• [Input data]:
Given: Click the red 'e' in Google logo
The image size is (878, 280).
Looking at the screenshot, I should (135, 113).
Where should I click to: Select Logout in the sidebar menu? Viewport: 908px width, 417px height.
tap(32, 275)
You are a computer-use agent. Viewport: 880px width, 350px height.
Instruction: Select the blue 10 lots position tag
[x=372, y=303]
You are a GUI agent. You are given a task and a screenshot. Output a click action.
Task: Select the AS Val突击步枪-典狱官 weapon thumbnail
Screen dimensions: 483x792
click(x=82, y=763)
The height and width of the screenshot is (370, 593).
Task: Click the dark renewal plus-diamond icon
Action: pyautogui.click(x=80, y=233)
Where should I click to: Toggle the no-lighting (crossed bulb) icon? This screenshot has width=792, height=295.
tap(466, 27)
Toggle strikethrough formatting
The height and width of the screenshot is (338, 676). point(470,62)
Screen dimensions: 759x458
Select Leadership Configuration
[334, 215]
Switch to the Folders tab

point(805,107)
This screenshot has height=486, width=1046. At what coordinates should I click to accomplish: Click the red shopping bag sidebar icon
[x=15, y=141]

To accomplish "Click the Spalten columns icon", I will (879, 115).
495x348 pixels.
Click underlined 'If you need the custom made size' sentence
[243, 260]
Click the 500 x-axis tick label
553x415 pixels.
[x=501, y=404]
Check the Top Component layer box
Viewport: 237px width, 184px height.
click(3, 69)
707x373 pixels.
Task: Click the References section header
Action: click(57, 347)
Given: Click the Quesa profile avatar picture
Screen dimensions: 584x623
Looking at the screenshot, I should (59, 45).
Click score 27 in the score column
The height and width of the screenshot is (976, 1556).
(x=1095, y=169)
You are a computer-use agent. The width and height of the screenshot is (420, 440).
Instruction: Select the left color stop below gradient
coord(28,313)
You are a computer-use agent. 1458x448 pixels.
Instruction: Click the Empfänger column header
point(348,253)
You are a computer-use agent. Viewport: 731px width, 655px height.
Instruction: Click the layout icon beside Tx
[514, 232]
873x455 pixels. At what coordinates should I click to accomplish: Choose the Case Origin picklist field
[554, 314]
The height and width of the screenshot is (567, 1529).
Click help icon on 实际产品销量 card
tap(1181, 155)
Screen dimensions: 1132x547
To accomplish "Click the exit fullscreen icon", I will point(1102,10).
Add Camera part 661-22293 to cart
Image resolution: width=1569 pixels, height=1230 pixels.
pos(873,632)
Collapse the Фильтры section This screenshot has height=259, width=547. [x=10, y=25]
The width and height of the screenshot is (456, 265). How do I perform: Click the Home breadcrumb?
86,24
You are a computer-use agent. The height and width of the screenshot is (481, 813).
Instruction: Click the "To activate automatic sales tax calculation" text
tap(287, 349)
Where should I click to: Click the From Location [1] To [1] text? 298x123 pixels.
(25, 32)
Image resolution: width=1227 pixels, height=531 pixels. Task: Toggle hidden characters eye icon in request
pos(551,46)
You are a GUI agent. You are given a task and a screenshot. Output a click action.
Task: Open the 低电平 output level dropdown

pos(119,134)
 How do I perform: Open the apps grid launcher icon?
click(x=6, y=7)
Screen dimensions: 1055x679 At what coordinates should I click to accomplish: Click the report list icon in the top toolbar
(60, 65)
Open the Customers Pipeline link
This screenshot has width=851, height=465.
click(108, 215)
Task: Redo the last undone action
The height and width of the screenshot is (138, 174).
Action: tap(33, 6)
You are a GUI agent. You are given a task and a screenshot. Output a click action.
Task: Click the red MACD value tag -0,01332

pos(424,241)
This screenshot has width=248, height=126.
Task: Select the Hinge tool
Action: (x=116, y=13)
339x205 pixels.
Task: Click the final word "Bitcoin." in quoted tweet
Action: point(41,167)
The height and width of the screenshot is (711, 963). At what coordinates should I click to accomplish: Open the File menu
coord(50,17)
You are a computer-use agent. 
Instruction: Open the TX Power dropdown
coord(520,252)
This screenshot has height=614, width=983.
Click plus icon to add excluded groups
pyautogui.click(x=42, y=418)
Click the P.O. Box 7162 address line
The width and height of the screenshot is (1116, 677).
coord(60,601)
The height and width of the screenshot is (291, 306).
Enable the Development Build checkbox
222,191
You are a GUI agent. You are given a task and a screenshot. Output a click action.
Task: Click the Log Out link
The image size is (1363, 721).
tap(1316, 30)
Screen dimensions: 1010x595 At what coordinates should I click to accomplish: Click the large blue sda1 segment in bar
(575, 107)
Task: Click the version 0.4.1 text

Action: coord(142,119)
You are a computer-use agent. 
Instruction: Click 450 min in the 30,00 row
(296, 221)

• [Task objective]:
If a line in the listing has "will" in it, report that line.

• [Written response]:
To accomplish "Click the Spalten columns icon", I will (879, 115).
To accomplish "Click the exit fullscreen icon", I will point(1102,10).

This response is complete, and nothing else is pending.